My whole life, I have been about solutions. When someone tells me something is wrong, I don’t just say “Aw sorry about that.” I would think about it, I’d try to find an answer. I’d hear God for them and show them that He understood and knew them in their place of pain. But I feel like that’s all been drained out of me now. I honestly don’t know if any of it is really real. Does He know us in our pain? Did Jesus suffer to free us from that? Then why is the remedy for our suffering so illusive? Why all the “mystery”? Why the difficult journey to get from here to there? Why all the complication? Is the Christian life really about living in a community of believers where we keep telling each other how things will be better in the future?
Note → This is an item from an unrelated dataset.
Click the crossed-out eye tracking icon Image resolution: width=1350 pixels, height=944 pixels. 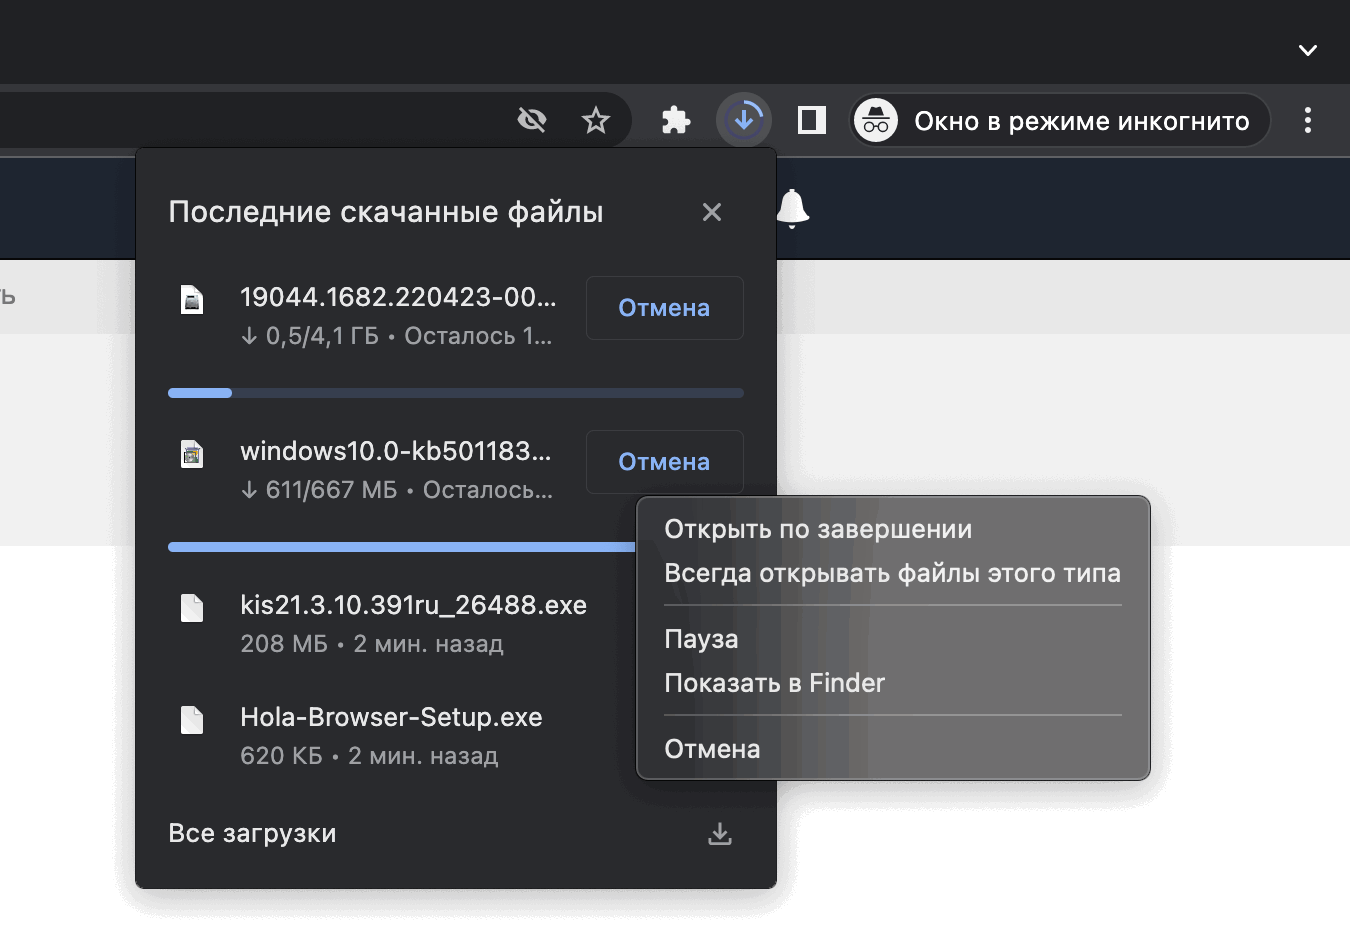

Do we just keep living these lives, going through struggles and pain that is somewhat lessened by getting together and singing and telling each other God cares and it’ll be better one day? Is life really just this odyssey of going from one spiritual life lesson to another?

 

I’m not encouraged by any of the spiritual rhetoric anymore…I’m just not. I didn’t plan it this way, I didn’t decide to get off the spirit-train. I just got pushed off somehow and now none of it makes sense to me anymore. Is that because I’m not seeing the “true reality”? Am I deceived? Or are they?

 

It’s not like I haven’t had my fair share of “God encounters”. For a long time I felt like that’s all I had to keep me going. And maybe it was – maybe it was all real and I really was feeling God’s presence and hearing His voice. I guess I am just at the point now where hoping for some passing sensation or some person to come along and tell me God talked to them about me just isn’t enough. Sitting and reading a book written by someone who went through hell and feels like God rescued them isn’t enough. Listening to someone teach about the proof of God in science isn’t enough. Listening to preachers teach about God’s goodness isn’t enough. Even reading the Bible isn’t enough. Having “alone time with God” isn’t enough. “Soaking in His presence” isn’t enough. Dancing and worshipping isn’t enough. Being with other Christians, talking about our lives isn’t enough. Hanging out for fun isn’t enough.

 

I know it may seem irreverent and even blasphemous to say some of these things…maybe it is, I don’t know. But it IS honest. And I have to believe I am not the only who feels this way. I guess that is the thing…I know there are SO many Christians out there who’ve been through the same process I have and have ended up the same place. And yet there are others who seem to have won the spiritual lottery ticket to heaven on earth. They are happy and optimistic about their lives, they claim to see miracles and to have “victory”. Is that because they work harder at it than the rest of us? Or did God give them some magical open window into the spirit world?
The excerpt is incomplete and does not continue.